In North Cameroon, the vector of Onchocerca volvulus (causative
agent of human onchocerciasis) also transmits 2 filariae
of animals: O. ochengi from cattle and O. ramachandrini
from
wart hogs. In order to assess the qualitative and quantitative
roles of these ‘animal filariae’ in the epidemiology of
O. volvulus, the transmission of the 3 parasites was measured
in 2
villages and related to the endemicity of human onchocerciasis. In Galim,
a
cattle-farming Guinea savanna village where
wild animals are rare, the overwhelming majority of all filarial infections
found in the Simulium damnosum s.l. vectors
throughout the year were O. ochengi (89%). The remaining infections
were mainly O. volvulus (10·5%), and a few O.
ramachandrini (0·5%). In Karna, a crop-farming Sudan savanna
village where cattle are rare, but wild animals common,
flies were also more frequently infected with animal filariae than with
the human parasite. In the dry season, when nomadic
cattle are present, 54% of all infections were O. ochengi,
36% O. volvulus and 10% O. ramachindrini. In the rainy
season,
when the cattle move away, flies were mainly infected with O.
ramachandrini (52% of all infections) and secondly with
O. volvulus (48%). In Karna, the relationship between the Annual
Transmission Potential (ATP) of O. volvulus and its
prevalence in the human population conformed to other onchocerciasis foci,
in that a moderate ATP led to hyperendemic
onchocerciasis. In Galim, however, a 7-fold higher O. volvulus-ATP
(caused by a very high biting rate of the flies)

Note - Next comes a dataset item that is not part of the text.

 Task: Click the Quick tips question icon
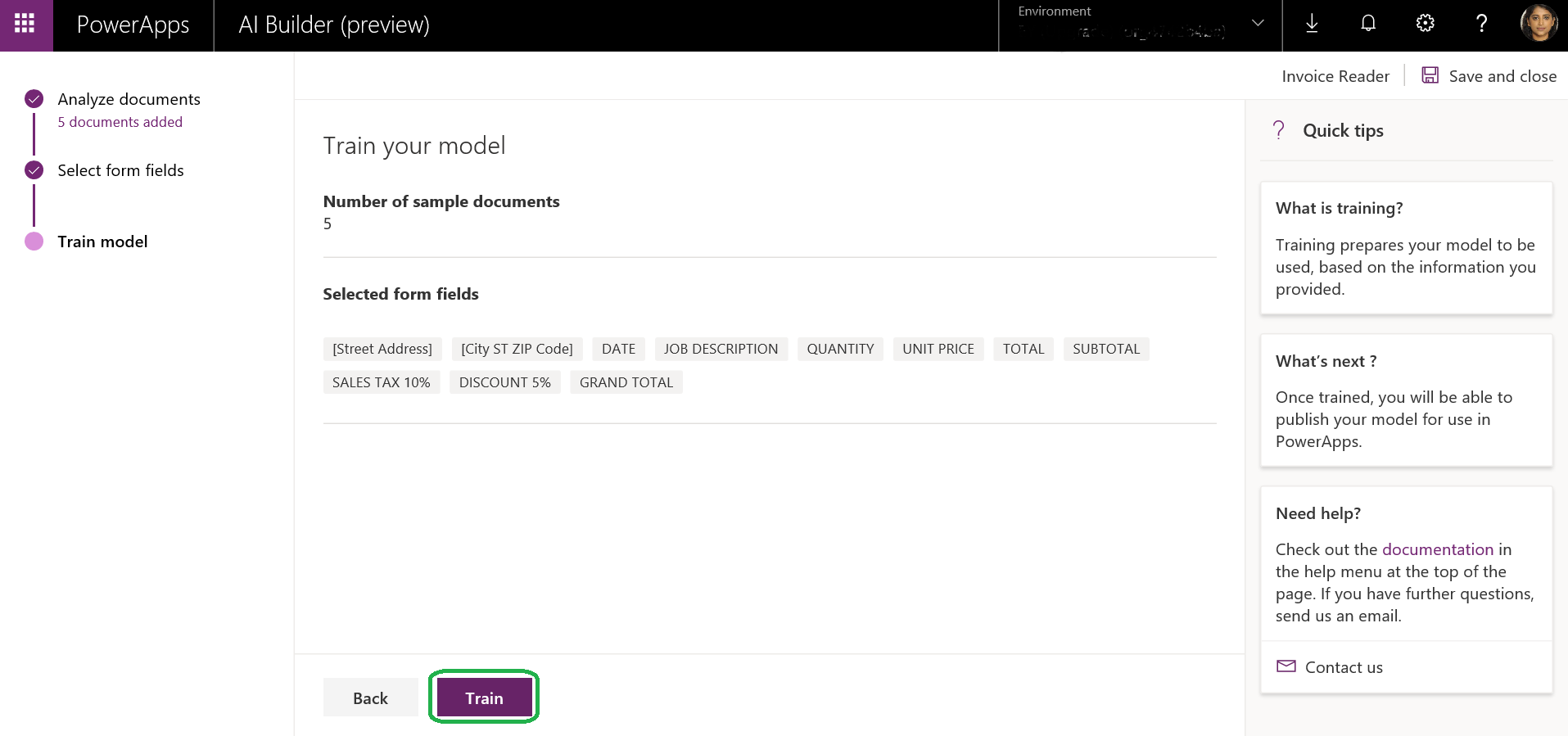[1278, 130]
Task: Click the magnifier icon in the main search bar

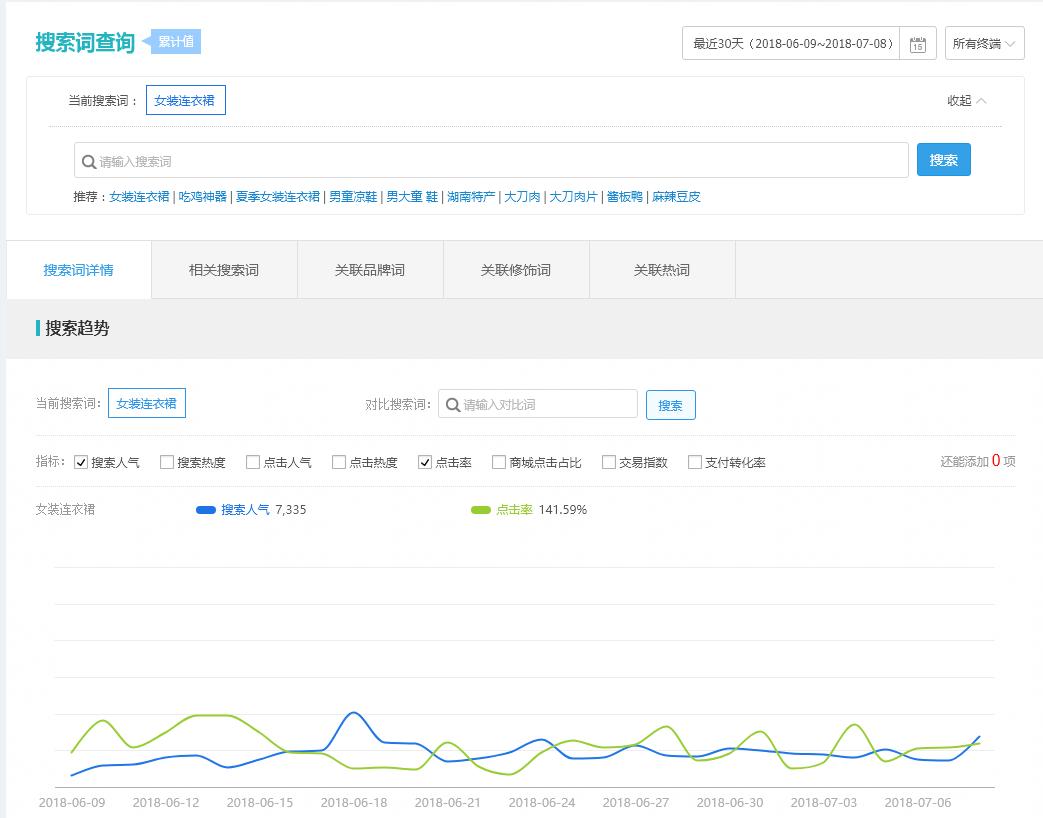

contrasted with a strikingly low endemicity of onchocerciasis. Since, at
the
same time, in Galim the transmission of O. ochengi (measured on
man) was very high (15000 L3/fly collector/year), we hypothesize
that the reduced endemicity of onchocerciasis in Galim is due to
‘natural heterologous vaccination’ by the large annual number
of
O. ochengi-L3, inoculated into man by anthropo-boophilic
S. damnosum s.l. The importance of micro-epidemiology for the
understanding
of the interlinkage of human and animal onchocerciasis is discussed.